By PENELOPE BIEDER
About 18 months ago I read a memorable piece of writing in New Yorker magazine. By Jonathan Franzen, it introduced me to Enid and Alfred Lambert, a retired couple from a small town in the Mid-west.
He is battling Parkinson's disease and she is battling disappointment, or rather she is longing to throw off the burden of a long and dutiful but unsatisfactory marriage and live a little. They have embarked on a cruise with Nordic Pleasurelines to Quebec to enjoy the changing leaves all the way back.
Their story stayed with me, so brilliant and immediate was the writing. I had no idea it was an excerpt from an epic novel until I picked up The Collections and there, on the first page, I found the Lamberts.
Alfred has just had his nap and there is no local news to be had until 5 pm. "Two empty hours were a sinus in which infections bred." Enid is on her knees in the dining room opening drawers. Both feel near to exploding with anxiety.
You may think this is hardly a promising start to a 568-page novel, but stay with the Lambert family and you will be in for a rare and satisfying treat.
Franzen is a stunning writer. Merciless yet deeply compassionate, his narrative gradually reveals the five members of the family.
They are dysfunctional, disaster-prone, hopeless, not even nice a great deal of the time, yet you will find yourself caring a great deal about what becomes of them.
The middle child, Chip, is finding it hard to believe that he's a fully functioning adult male, so much has gone wrong for him. He's been fired from academia for seeing a beautiful but manipulative student and when you find he's working on a screenplay you groan for him. He's a 21st-century Lucky Jim and a target for Franzen's black humour - "it seemed to him that he was failing even at the miserable task of falling properly apart".
Denise, his young sister, is an attractive, talented chef working in a swanky place in Philadelphia and fast heading towards owning her own hip establishment. Compared with Chip, she appears to have life rather well sorted. How wrong we are.
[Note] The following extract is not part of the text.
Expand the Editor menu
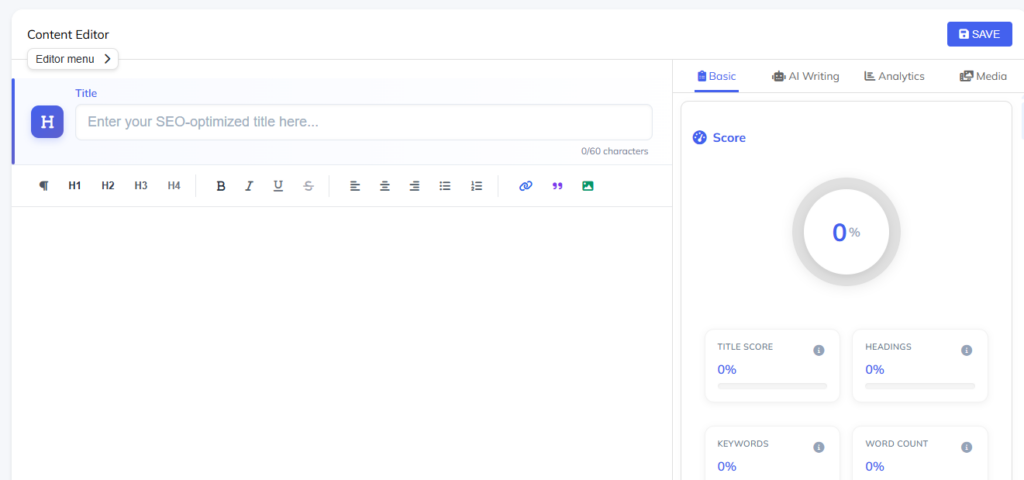This screenshot has height=480, width=1024. (x=73, y=59)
Gary, the oldest son fulfils perfectly Saul Bellow's adage: "Maybe an unexamined life is not worth living. But a man's examined life can make him wish he was dead."
Gary, a wealthy portfolio manager also living in Philadelphia, is convinced his lovely wife Caroline is eavesdropping on all his phone calls. (And they are hardly momentous conversations, mostly with his mother, whose dream is to get the family together for Christmas.)
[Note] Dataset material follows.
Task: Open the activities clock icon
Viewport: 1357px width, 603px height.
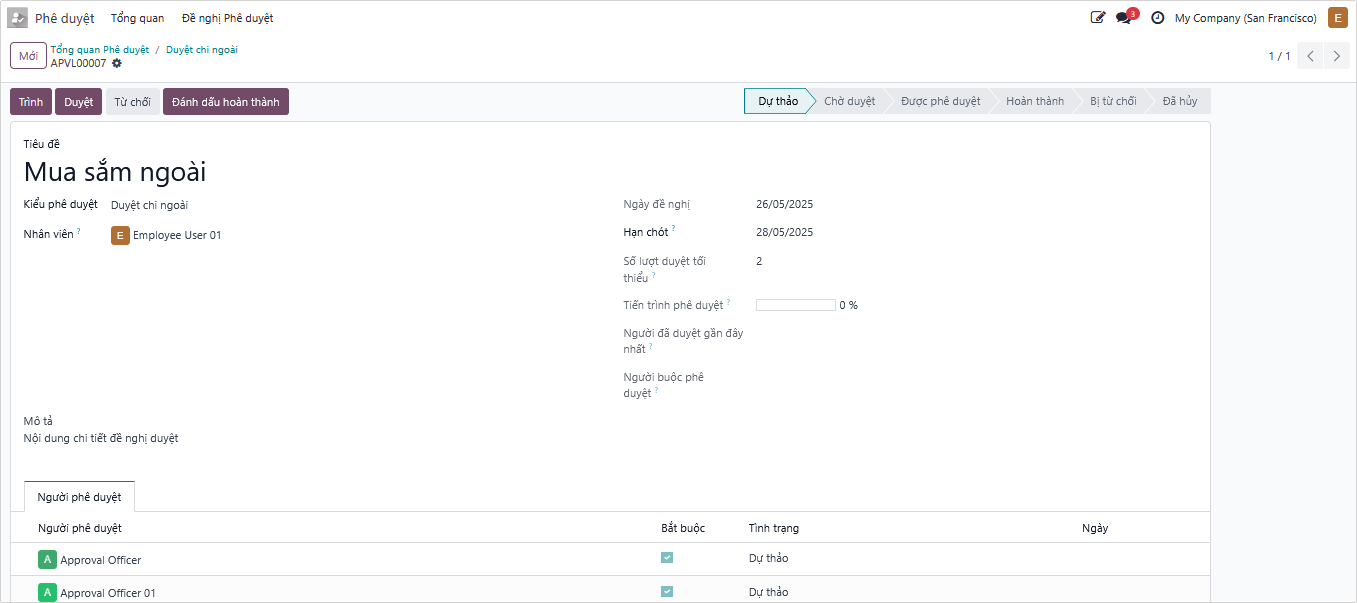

Gary is also on red-alert at all times for signs of his own clinical depression. When his 11-year-old son Caleb rigs up a spy camera for a surveillance project, and Dad is filmed getting into the booze cabinet - more than once - he knows he must stop feeling sorry for himself.
Don't be put off by the Lamberts. They are a wonderful, hilarious family; they do care about each other, and while they may all at times be in danger of losing it completely, it is the madness of the society they live in that can be the real problem.
Franzen's third novel is a comic, tragic and deeply moving masterpiece.
I concur happily with David Gates who wrote in the New York Times Book Review: "The Collections creates the illusion of giving a complete account of the world - it temporarily eclipses whatever else we may have read."
* Penelope Bieder is a freelance writer.